Healdsburg wants to renew its redevelopment agency
The results of the Healdsburg Redevelopment Agency have ranged from downtown commercial signs, left, to the upscale Healdsburg Hotel, right.
CRISTA JEREMIASON / THE PRESS DEMOCRATPublished: Friday, July 16, 2010 at 2:18 p.m.
Last Modified: Friday, July 16, 2010 at 2:18 p.m.
City Councilman Eric Ziedrich remembers sitting in the deserted Healdsburg Plaza almost three decades ago, eating lunch with his young children.
“It was an empty, neglected city park,” he said. “Half of the plaza was made up of boarded-up storefronts. There was a single eatery — a deli. There was no available hotel downtown.”
Today's Healdsburg, he said, is a polar opposite — “multiple, viable destination-resort hotels downtown, innumerable wine-tasting, retail facilities and eateries.”
Ziedrich said the dramatic re-invention of Healdsburg since the early 1980s can be credited in large part to redevelopment financing, a technique that has transformed many downtowns across the nation, including Santa Rosa and Windsor.
“I dare say, if we didn't have redevelopment dollars available to us, the downtown would have a completely different appearance,” said Ziedrich.
Because of the agency, “the downtown commercial core has had a great deal of success,” said Mayor Jim Wood.
Ziedrich and his council colleagues are now embarking on another phase in the life of the city's Redevelopment Agency — to extend its life by 10 years and do even more to revitalize portions the the city.
Last week, the council approved $221,000 for consultants to begin the initial steps to amend the city's redevelopment plan and prepare a feasibility study. It will help determine if the agency's $100 million bonded indebtedness limits are adequate and how much additional revenue would be collected during a 10-year extension.
The study by Keyser Marston Associates — expected to be completed in about a year — will also analyze physical and “economic” blight in Healdsburg.
“Redevelopment agencies have been very good to our communities. We'd like to keep ours alive,” said City Councilman Gary Plass.
Instead of expiring in 2022, the redevelopment plan would be in effect until 2032, and the agency would have until 2042 to repay debt.
City officials are considering several areas of the city for redevelopment that could be considered blighted or under-utilized, key requirements for redevelopment funding.
They include part of town off the central Highway 101 exit, including the 12-acre, Nu Forest wood products site, a five-way traffic intersection and the area around the train depot.
“There's a prime opportunity for the next wave of physical improvements,” said Planning Director Rick Tooker.

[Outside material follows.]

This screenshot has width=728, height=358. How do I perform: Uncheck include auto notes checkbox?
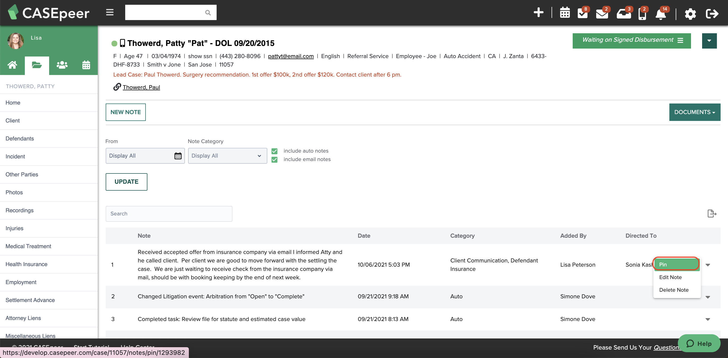274,151
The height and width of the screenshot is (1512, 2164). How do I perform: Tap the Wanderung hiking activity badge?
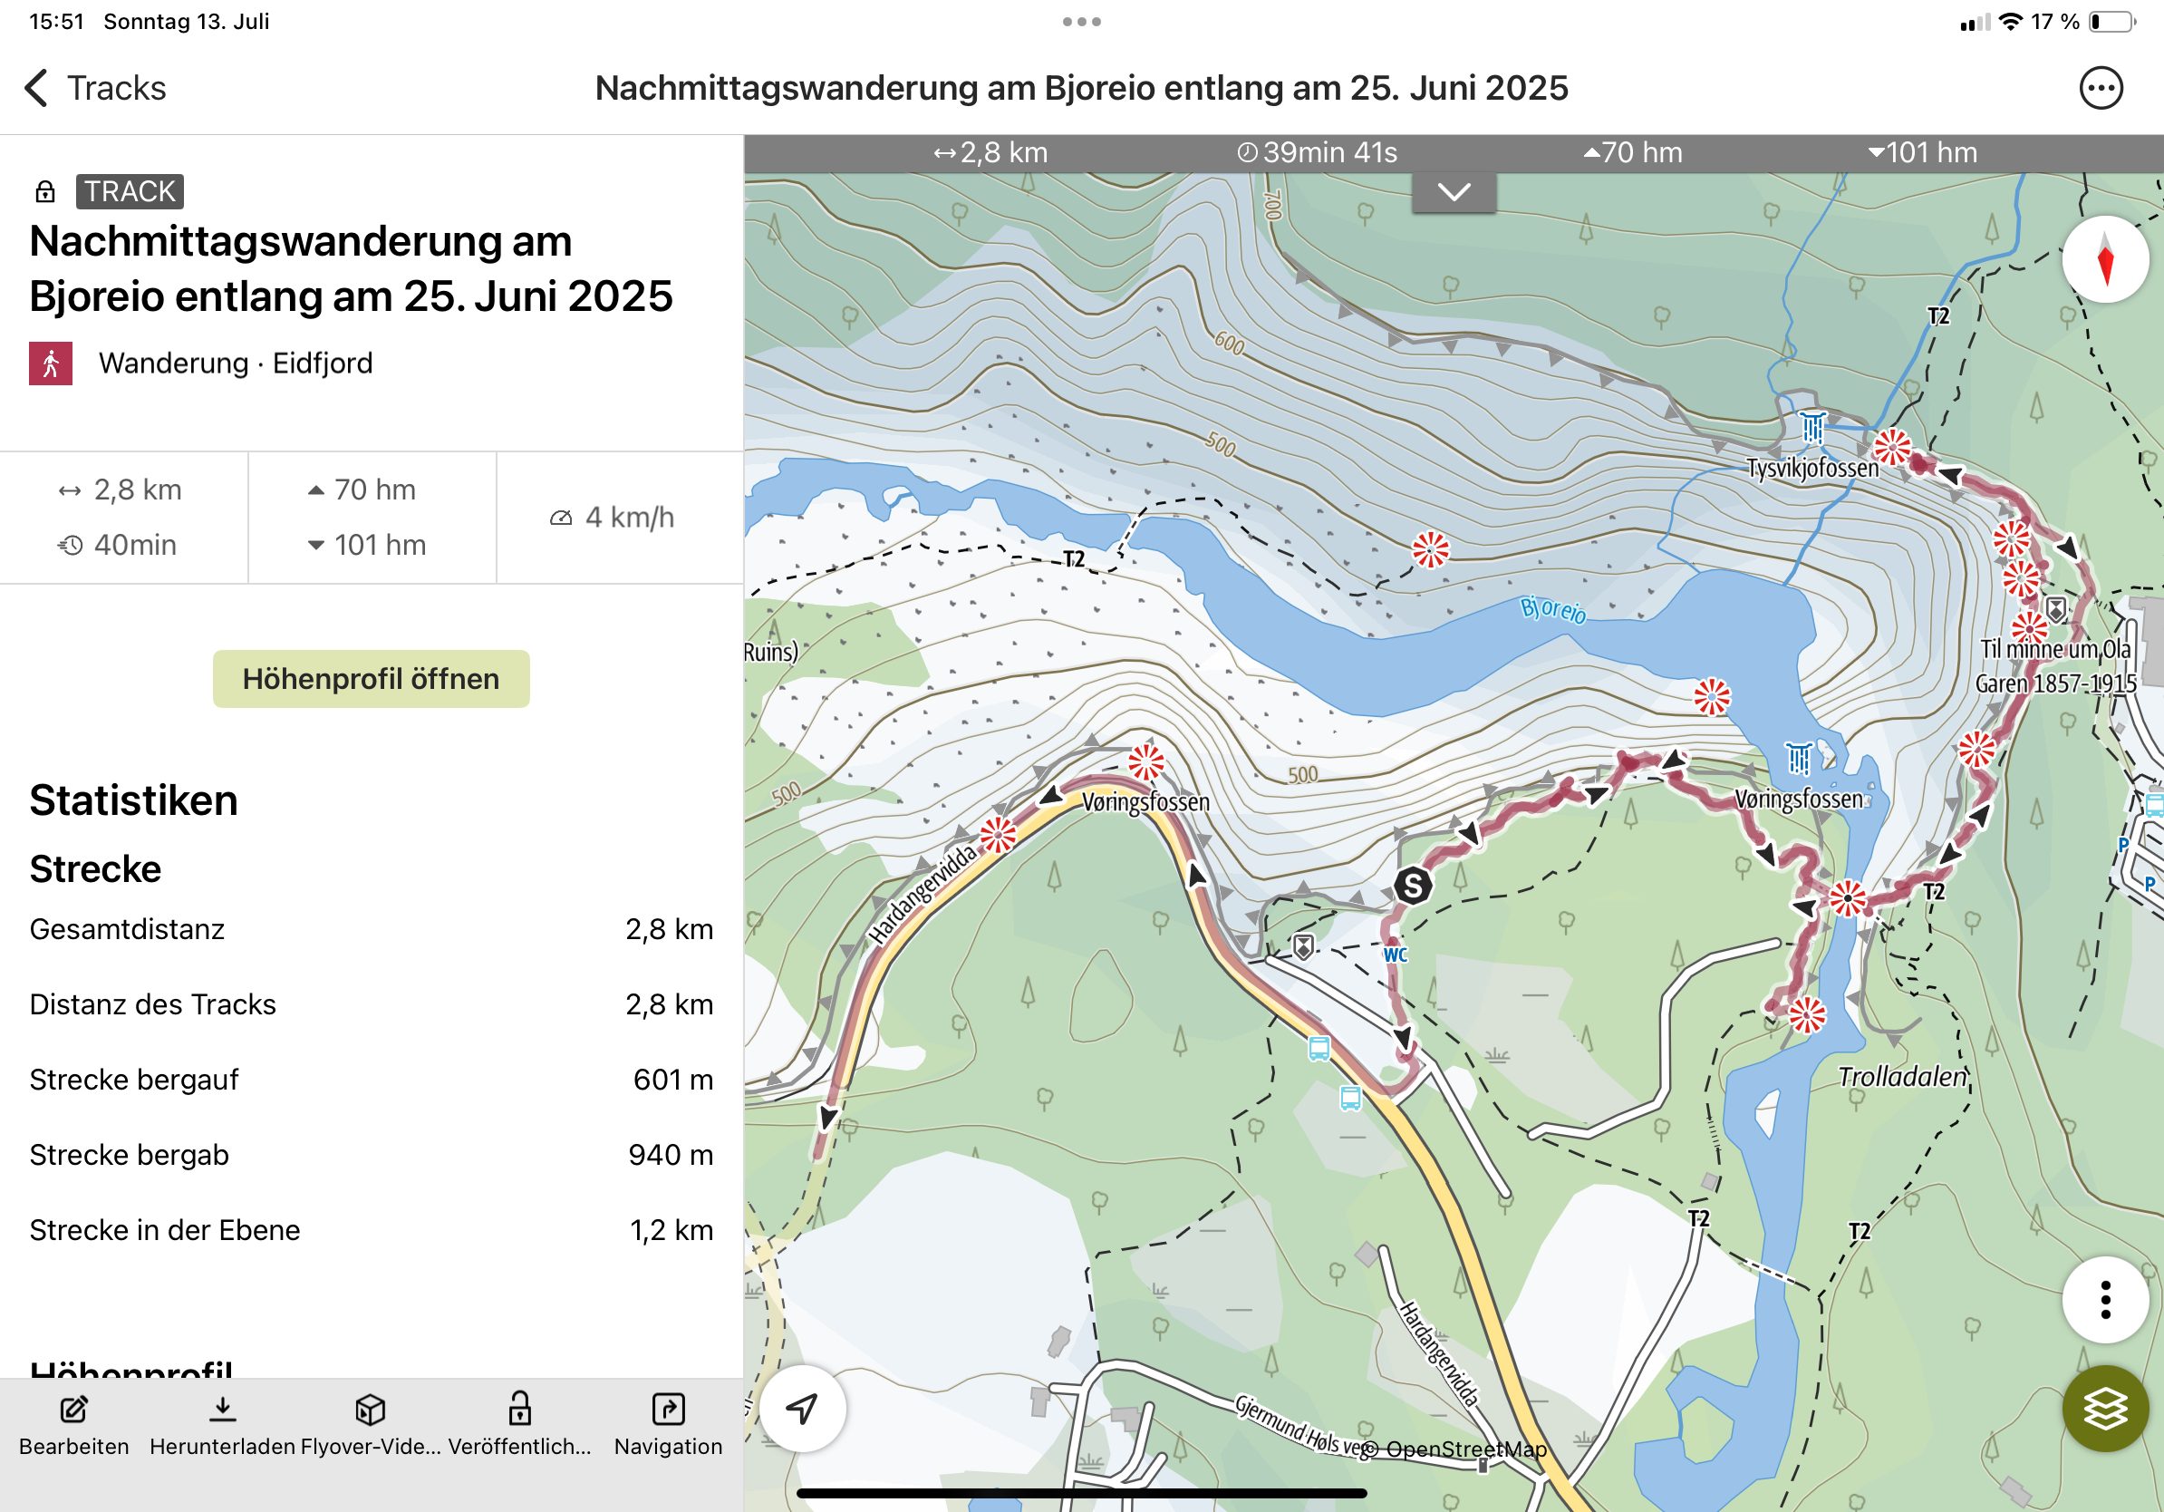(x=51, y=364)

He said there are also properties on Dry Creek Road between the freeway and Healdsburg Avenue that are planned for commercial development and could benefit from agency programs.
Redevelopment agencies have existed in California since the 1940s. They are created to work as a catalyst for private investment by providing an initial plan and seed money for areas that are deemed in need economic development and other improvements.

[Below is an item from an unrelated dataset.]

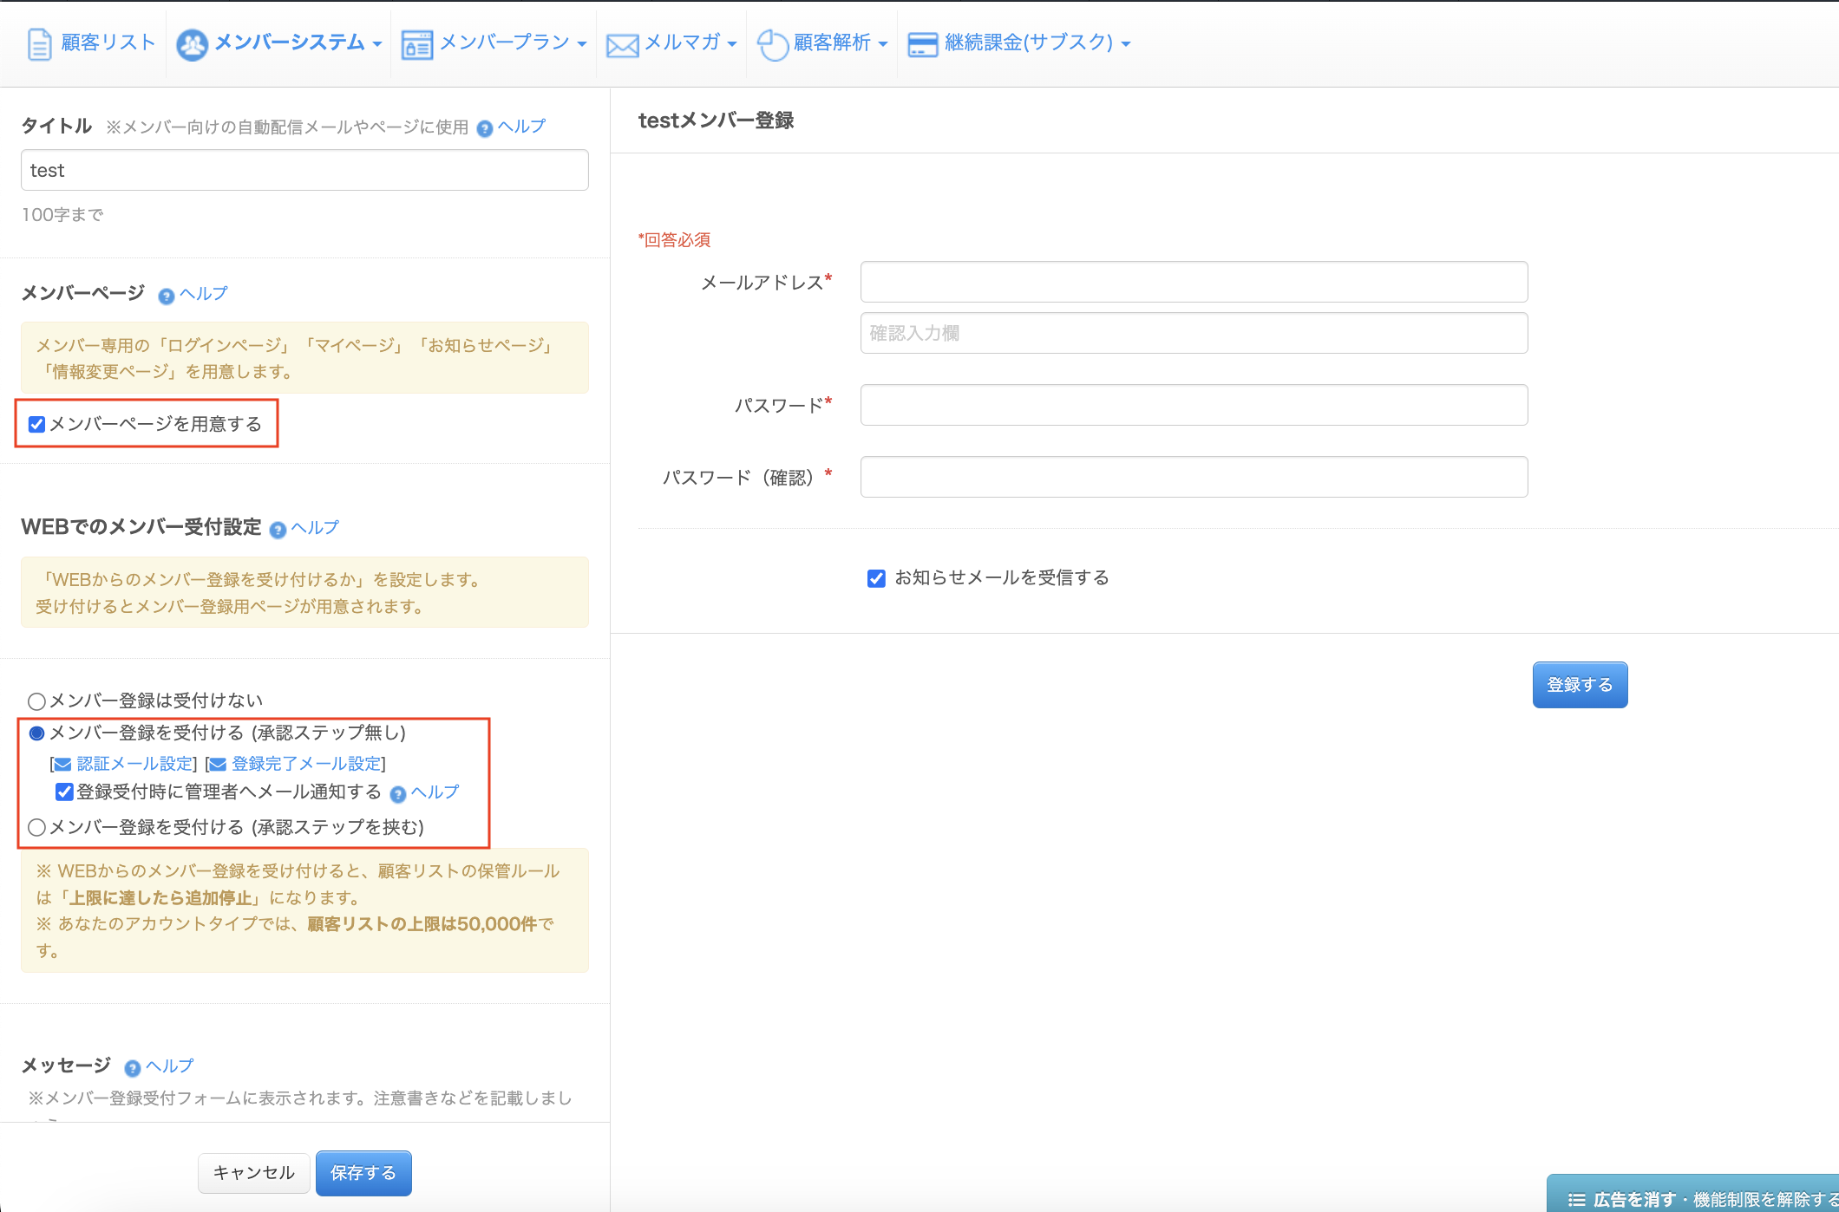Image resolution: width=1839 pixels, height=1212 pixels.
Task: Open the 顧客解析 menu
Action: point(831,42)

The agencies do not levy taxes, but get a portion of the property tax revenues generated as property values rise. Those revenues are used to repay bonds and other debt incurred to make investments in project areas.
Another function of redevelopment agencies is assembling and acquiring property parcels and making them ready for private redevelopment.
Redevelopment agencies occasionally are controversial, most recently in some communities where the government power of eminent domain was used to acquire property. Healdsburg plans to have the agency reinstate its recently expired power of non-residential eminent domain authority for 12 years.
In 1981, the Healdsburg Council established the Redevelopment Agency to oversee the revitalization of the plaza. The agency bought and demolished buildings judged to be blighted and either sold or leased the land to developers.
The Healdsburg Hotel was built on 1.6 acres purchased from the Redevelopment Agency for slightly less than $1 million in the mid-1990s.
But the agency has done much more in Healdsburg, including creating parking, helping pay for water, sewer and other infrastructure improvements and assisting property owners to renovate buildings and facades. The agency helped finance construction of a day labor center, improvements to the Raven Theater and construction of the Alliance Medical Center building.
Redevelopment agencies also are required to devote a portion of their budgets to affordable housing. In Healdsburg that has resulted in hundreds of subsidized dwellings built for low-income occupants.